**EXERCISE PASSAGE:**
Segment Open

The Arab Street's Man of the Year
by Samara Greenberg • Jan 4, 2011 at 11:57 am
Turkish Prime Minister Recep Tayyip Erdogan was voted CNN Arabic's 2010 "Man of the Year" by the portal's readers on Sunday. Winning by a large margin, Erdogan garnered 74 percent of the vote, while Syria's President Bashar al-Assad came in second with just 20 percent. According to the news outlet, based in Dubai, the results of the poll represent the "general mood of the Arab street."
The CNN Arabic website said Erdogan's win is attributed to his recent diplomatic successes, pointing to the PM's stance at the Davos summit, his response to the Gaza Flotilla incident, and his role as a mediator between Iran and the world, among other issues.

Segment Closed

**EXERCISES TO COMPLETE:**
a) From the Erdogan article, output the passage between "The Arab Street's" and "among other issues.", inclusive.
b) List every person named in the Erdogan article.

**INFORMATION GIVEN:**
Segment Open

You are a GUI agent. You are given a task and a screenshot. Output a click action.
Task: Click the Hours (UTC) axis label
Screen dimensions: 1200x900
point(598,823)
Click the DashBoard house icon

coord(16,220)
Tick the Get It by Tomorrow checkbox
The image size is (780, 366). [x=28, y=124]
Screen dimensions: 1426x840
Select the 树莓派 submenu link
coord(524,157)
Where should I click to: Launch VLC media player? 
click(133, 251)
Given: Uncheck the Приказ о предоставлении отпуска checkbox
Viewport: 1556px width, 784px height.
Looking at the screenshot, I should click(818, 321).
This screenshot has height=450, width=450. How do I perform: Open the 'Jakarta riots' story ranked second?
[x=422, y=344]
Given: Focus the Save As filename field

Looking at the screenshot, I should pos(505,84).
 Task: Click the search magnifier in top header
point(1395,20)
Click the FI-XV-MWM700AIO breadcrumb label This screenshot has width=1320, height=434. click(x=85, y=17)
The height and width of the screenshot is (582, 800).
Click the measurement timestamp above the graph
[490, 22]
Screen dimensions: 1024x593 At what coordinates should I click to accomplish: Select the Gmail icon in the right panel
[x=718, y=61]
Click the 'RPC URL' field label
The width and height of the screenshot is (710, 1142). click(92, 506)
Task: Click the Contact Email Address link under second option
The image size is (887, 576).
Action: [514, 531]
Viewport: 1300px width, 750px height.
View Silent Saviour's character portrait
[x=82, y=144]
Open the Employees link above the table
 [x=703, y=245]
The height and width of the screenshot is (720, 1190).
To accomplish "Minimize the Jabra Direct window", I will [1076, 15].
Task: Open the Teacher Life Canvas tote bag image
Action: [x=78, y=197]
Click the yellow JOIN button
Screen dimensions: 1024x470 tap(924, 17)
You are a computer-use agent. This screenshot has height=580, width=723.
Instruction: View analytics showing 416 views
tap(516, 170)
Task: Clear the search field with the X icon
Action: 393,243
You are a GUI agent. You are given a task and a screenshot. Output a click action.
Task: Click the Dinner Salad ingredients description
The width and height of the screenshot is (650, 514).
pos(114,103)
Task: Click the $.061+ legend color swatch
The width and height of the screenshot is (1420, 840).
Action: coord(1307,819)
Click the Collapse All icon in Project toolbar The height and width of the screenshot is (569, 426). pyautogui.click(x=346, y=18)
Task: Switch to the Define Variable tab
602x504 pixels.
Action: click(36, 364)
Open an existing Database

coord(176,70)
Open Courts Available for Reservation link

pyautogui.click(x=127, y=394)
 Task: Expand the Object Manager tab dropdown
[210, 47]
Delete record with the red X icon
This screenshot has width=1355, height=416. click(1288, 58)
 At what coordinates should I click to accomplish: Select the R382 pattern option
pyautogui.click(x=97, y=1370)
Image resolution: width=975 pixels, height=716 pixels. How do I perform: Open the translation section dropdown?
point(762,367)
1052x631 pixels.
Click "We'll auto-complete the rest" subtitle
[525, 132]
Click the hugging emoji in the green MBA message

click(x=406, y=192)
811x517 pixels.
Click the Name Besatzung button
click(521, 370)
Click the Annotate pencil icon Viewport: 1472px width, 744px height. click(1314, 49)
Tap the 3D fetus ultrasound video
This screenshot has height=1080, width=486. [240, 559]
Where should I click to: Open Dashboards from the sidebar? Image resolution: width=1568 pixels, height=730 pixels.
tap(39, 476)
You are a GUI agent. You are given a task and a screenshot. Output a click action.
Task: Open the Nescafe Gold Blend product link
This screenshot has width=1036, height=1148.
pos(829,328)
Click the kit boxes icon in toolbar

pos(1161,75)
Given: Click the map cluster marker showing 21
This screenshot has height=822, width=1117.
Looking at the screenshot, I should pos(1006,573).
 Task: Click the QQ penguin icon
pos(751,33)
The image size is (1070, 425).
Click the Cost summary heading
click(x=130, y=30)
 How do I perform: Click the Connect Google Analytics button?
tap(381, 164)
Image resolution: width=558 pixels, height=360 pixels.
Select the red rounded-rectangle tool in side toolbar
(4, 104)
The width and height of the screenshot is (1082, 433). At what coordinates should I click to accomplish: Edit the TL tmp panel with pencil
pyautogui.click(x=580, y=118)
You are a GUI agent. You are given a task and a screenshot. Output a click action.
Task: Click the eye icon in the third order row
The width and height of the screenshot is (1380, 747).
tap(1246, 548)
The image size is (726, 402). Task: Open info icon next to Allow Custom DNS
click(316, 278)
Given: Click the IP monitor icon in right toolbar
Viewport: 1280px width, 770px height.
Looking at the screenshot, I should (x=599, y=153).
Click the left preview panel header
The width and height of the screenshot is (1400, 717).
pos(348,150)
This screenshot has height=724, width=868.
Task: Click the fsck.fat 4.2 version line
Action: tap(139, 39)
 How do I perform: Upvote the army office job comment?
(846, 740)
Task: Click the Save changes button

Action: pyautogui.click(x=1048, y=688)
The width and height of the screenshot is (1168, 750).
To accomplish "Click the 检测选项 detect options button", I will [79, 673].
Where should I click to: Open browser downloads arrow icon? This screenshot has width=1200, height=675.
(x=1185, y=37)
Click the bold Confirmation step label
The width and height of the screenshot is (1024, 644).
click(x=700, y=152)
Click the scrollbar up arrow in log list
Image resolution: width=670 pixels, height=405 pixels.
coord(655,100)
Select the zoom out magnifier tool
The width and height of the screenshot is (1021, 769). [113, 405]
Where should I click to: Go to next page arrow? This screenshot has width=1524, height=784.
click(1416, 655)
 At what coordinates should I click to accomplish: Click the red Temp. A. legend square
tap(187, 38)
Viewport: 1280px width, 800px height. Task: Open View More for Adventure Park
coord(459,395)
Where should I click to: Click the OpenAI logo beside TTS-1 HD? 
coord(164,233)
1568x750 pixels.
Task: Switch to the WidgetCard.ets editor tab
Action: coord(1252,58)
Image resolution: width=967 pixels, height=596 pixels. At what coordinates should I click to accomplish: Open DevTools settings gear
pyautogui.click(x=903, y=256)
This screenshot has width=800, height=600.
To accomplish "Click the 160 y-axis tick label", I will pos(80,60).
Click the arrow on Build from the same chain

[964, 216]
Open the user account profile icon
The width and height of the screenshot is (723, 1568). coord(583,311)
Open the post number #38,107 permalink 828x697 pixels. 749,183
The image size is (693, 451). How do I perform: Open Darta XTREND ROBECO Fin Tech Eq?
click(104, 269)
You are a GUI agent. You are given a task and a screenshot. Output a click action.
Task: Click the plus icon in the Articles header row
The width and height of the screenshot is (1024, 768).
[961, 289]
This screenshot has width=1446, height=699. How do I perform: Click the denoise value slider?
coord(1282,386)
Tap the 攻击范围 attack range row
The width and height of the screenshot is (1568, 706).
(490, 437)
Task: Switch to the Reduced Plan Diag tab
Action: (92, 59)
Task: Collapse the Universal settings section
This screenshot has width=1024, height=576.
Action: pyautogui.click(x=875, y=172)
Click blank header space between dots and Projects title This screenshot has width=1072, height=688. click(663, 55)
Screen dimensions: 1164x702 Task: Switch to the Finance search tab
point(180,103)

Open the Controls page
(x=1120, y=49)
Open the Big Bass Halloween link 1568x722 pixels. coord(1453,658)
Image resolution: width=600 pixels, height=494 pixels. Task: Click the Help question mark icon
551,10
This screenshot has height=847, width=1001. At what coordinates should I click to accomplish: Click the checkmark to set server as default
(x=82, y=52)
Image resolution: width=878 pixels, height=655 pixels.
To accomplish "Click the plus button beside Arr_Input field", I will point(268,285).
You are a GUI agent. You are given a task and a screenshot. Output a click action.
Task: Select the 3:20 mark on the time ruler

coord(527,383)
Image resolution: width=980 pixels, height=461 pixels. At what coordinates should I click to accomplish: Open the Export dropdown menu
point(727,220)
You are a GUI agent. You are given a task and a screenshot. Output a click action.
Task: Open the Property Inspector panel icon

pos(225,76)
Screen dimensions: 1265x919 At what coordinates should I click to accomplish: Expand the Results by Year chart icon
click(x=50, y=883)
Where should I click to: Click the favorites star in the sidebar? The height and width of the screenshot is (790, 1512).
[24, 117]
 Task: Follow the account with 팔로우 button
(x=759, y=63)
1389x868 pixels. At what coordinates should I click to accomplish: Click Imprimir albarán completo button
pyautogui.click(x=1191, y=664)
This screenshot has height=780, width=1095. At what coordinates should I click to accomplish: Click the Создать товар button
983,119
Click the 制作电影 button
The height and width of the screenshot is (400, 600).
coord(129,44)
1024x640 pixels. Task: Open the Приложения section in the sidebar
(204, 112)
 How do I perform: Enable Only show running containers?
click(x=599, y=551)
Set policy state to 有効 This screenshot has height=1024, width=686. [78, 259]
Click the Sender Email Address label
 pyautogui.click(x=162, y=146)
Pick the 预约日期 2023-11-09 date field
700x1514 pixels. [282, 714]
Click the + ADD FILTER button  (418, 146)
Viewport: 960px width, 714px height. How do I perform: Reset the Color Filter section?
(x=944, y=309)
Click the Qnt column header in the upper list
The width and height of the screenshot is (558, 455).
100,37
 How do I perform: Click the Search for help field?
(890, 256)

Segment Closed

**TASK RESULTS:**
a)
The Arab Street's Man of the Year
by Samara Greenberg • Jan 4, 2011 at 11:57 am
Turkish Prime Minister Recep Tayyip Erdogan was voted CNN Arabic's 2010 "Man of the Year" by the portal's readers on Sunday. Winning by a large margin, Erdogan garnered 74 percent of the vote, while Syria's President Bashar al-Assad came in second with just 20 percent. According to the news outlet, based in Dubai, the results of the poll represent the "general mood of the Arab street."
The CNN Arabic website said Erdogan's win is attributed to his recent diplomatic successes, pointing to the PM's stance at the Davos summit, his response to the Gaza Flotilla incident, and his role as a mediator between Iran and the world, among other issues.

b)
Samara Greenberg
Recep Tayyip Erdogan
Bashar al-Assad